Emanuel,

I looked into this a week or so ago, but haven't had a chance to resolve the 
issue yet. It does appear to be a bug. Specifically, I believe the bug is here 
[1].  When we create a RecordSchema from the Avro Schema, we set the default 
value for the array to an empty array, instead of null. Because of this, when 
the JSON is parsed, we end up creating a Record with an empty array for the 
"Record" field instead of a null. As as result, the Record is considered valid 
because it does have an array (it's just empty).
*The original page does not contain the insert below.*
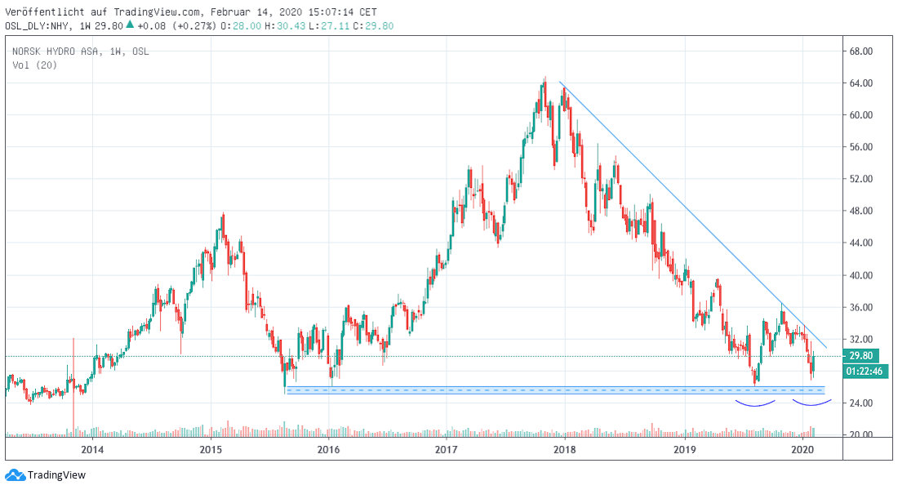Click the dotted green current price line
The width and height of the screenshot is (898, 490).
click(408, 356)
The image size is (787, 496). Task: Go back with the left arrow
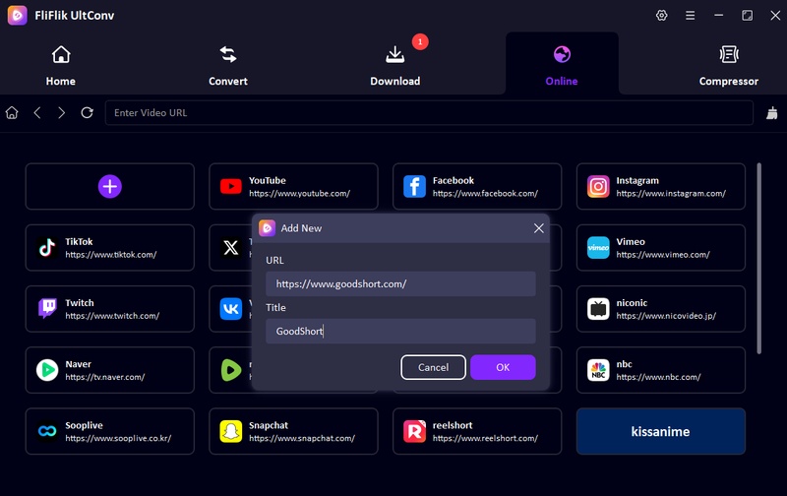37,113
I think it *should* be a null 
value instead.

It looks like this was introduced in NIFI-4893 [2]. We can easily change it to 
just return a null value for the default, but that does result in two of the 
unit tests added in NIFI-4893 failing. It may be that those unit tests need to 
be fixed, or it may be that such a change does break something. I just haven't 
had a chance yet to dig that far into it.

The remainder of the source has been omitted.